Extracted data

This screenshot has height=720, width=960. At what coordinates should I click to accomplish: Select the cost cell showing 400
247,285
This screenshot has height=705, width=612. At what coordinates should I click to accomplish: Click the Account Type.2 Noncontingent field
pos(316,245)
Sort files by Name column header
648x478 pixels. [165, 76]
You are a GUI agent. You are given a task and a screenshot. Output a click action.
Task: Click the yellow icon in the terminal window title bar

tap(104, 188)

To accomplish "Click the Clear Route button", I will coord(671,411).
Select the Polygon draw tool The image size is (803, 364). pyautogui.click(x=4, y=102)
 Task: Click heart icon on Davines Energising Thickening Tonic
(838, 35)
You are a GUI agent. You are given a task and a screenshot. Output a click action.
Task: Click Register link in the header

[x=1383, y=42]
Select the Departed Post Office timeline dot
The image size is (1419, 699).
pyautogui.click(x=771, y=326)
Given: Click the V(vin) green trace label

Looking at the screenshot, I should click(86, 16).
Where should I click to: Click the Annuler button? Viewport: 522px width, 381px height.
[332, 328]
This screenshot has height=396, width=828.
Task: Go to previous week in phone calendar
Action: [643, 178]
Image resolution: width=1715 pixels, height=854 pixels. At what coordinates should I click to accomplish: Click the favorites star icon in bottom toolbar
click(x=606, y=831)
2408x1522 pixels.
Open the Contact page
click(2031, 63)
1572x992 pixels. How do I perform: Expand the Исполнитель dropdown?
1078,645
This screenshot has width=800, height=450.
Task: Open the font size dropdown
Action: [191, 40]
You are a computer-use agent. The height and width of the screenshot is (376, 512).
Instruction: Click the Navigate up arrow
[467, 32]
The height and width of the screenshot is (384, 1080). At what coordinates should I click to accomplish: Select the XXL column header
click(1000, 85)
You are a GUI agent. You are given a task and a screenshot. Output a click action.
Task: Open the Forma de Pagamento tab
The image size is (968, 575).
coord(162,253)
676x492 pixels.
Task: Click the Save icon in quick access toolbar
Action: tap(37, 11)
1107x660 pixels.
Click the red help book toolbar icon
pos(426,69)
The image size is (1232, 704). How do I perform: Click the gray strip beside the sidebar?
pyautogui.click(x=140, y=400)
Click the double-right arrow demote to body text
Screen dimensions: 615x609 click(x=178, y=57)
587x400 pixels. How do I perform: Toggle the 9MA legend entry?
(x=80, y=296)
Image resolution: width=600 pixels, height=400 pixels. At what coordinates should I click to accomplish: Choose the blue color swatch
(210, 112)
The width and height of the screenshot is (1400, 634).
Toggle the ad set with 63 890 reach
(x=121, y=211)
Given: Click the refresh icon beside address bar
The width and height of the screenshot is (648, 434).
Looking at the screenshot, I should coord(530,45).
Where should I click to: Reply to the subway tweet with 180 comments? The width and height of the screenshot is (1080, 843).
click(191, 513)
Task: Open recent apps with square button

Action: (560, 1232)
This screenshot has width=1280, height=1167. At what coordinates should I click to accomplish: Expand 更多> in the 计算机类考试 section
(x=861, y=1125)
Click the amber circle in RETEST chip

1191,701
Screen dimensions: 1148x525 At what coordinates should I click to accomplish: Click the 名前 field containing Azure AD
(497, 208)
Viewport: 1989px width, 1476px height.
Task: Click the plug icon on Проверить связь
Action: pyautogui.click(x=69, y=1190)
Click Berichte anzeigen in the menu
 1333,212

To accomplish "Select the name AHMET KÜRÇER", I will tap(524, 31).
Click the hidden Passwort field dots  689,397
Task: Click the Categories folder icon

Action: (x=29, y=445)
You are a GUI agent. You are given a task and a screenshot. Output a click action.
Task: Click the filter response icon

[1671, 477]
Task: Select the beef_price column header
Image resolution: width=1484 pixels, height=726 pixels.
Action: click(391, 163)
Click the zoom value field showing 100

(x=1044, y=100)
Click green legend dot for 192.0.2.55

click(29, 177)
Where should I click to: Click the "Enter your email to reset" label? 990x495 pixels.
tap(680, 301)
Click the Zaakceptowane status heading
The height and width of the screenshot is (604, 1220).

Work item
Lines with "will": find them in the data and copy each one.

Reply
To accomplish "Click the Clear Route button", I will coord(671,411).
To accomplish "Select the name AHMET KÜRÇER", I will tap(524, 31).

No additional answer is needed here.